---------- Extract to read ----------
Alarming new data on unsafe abortions
More than one quarter of Congolese girls have turned to clandestine abortion, according to fresh figures presented on World Contraception Day. The Association Congolaise pour les Droits et la Santé, ACDS, says the rate reaches 31.3 % among women aged twenty to twenty-four.
The statistics, compiled by the Ministry of Health and Population and relayed during a packed debate at the UNFPA office in Brazzaville, also show a 25.9 % incidence among teenagers aged fifteen to nineteen. Many in the room, mostly pupils and apprentices, gasped at the numbers.
Voices from Brazzaville youth
“I lost a classmate last year after a botched procedure in a back-room clinic,” recalls Marlyse, 19, who attended the session. “We are frightened to seek help because we fear being judged.” Her testimony echoed across rows of quietly nodding peers on the plastic chairs.
James, a 17-year-old apprentice mechanic, said he accompanied two friends to informal providers who used herbs. “We scraped together whatever cash we had. One nearly bled to death,” he confided, insisting that uptake of contraception remains low due to myths and limited supply.
Medical risks and systemic barriers
Unsafe abortion is now the leading preventable cause of maternal death among Congolese adolescents, accounting for a quarter of fatalities among girls aged ten to twenty-four, according to the ministry data. The national maternal mortality ratio stands at 304 deaths per 100 000 live births.
Dr Félicité Samba, obstetrician at Brazzaville-Makelekele Hospital, explains that patients often arrive after ingesting household bleach or perforating the uterus with knitting needles. “By the time we see them, infection or haemorrhage is advanced, yet many fear seeking post-abortion care in time,” she laments today.
---------- Information supplied ----------
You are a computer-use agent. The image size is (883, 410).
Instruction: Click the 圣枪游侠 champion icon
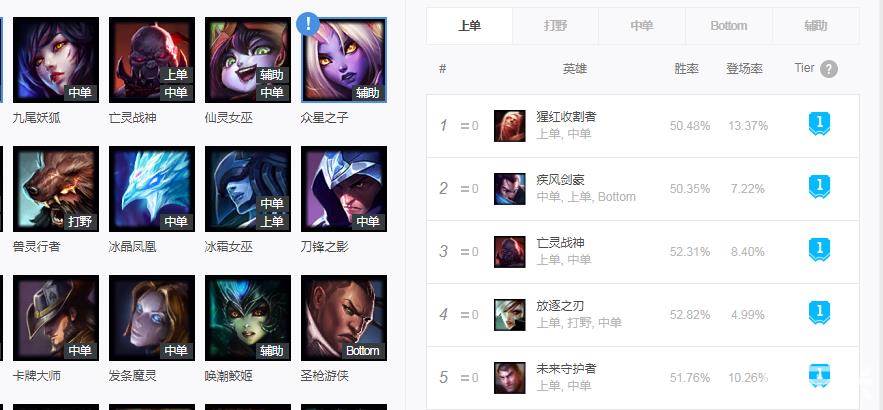pos(344,318)
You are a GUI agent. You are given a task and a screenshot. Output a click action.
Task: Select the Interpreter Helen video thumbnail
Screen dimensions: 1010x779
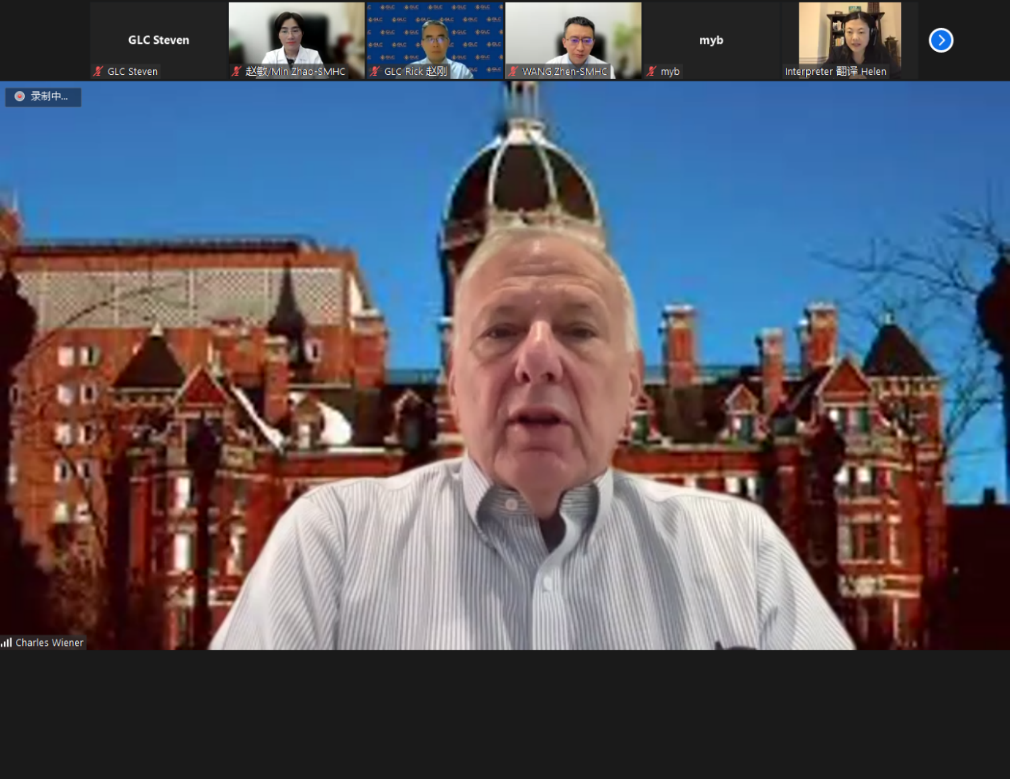pos(849,34)
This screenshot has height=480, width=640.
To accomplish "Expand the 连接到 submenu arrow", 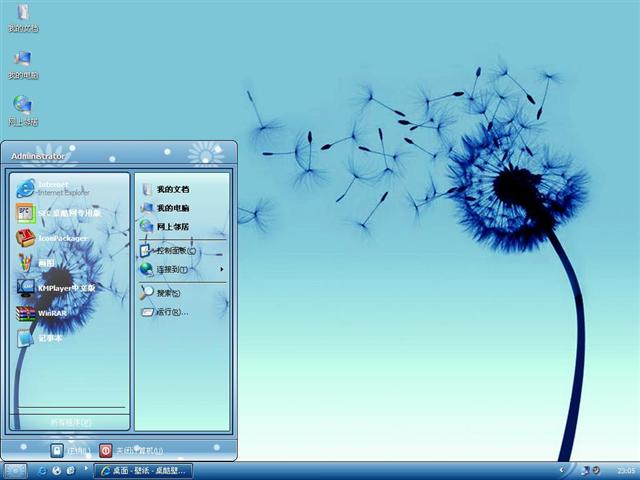I will [x=221, y=269].
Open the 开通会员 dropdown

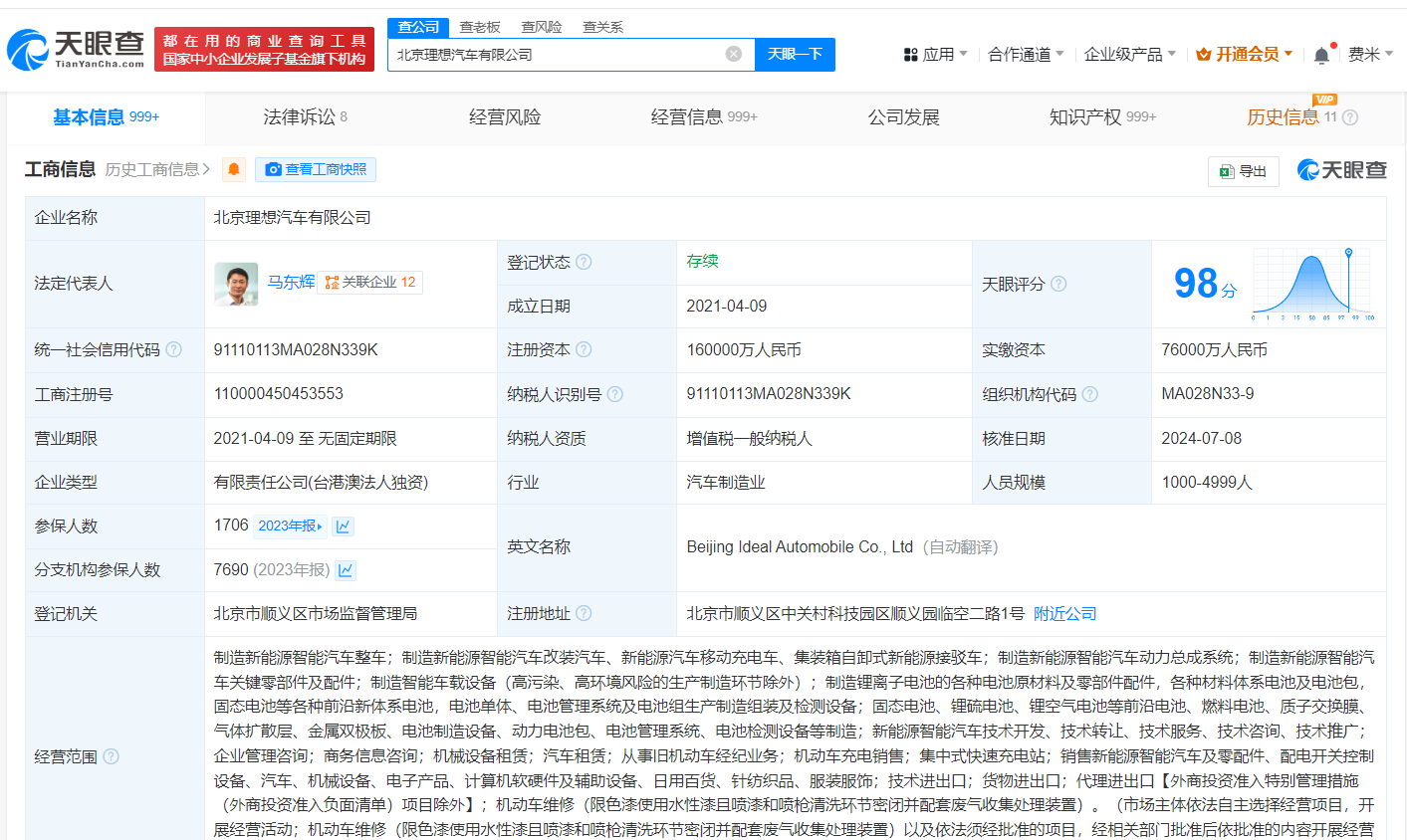[1244, 55]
----------
- [Problems to solve]:
#1 Transcribe the part of the article on unsafe abortions in Congo starting with "Voices from Brazzaville" and going on through "and limited supply.".
#2 Pick up the article on unsafe abortions in Congo after its final sentence and carry it forward.

- [Solved tasks]:
#1
Voices from Brazzaville youth
“I lost a classmate last year after a botched procedure in a back-room clinic,” recalls Marlyse, 19, who attended the session. “We are frightened to seek help because we fear being judged.” Her testimony echoed across rows of quietly nodding peers on the plastic chairs.
James, a 17-year-old apprentice mechanic, said he accompanied two friends to informal providers who used herbs. “We scraped together whatever cash we had. One nearly bled to death,” he confided, insisting that uptake of contraception remains low due to myths and limited supply.

#2
Limited access to modern contraceptives compounds the emergency. A 2022 UNFPA stock-out survey indicated that two out of five public clinics lacked at least one key method for several consecutive months, mainly implants and injectables, the products most requested by young, discreet users across Congo.
Legal framework under review
Congo’s 1920-era penal code still criminalises abortion except to save the mother’s life. Rights groups argue the strict wording encourages secrecy. “When the law treats girls as offenders, they will hide,” notes ACDS executive director Clarisse Tira, calling for a “balanced, protective approach” toward reform.
Parliament debated a reproductive health bill in 2021 that would allow terminations in cases of rape, incest or severe foetal anomaly, aligning with the Maputo Protocol ratified by Congo in 2012. The text advanced through committee but awaits final reading amid broader legislative scheduling issues.
Meanwhile, the Ministry of Health has expanded youth-friendly corners in public hospitals, offering confidential counselling. Officials stress the initiative serves prevention, not promotion of abortion, and say early feedback shows more teenagers seeking information on contraception rather than arriving in emergency wards.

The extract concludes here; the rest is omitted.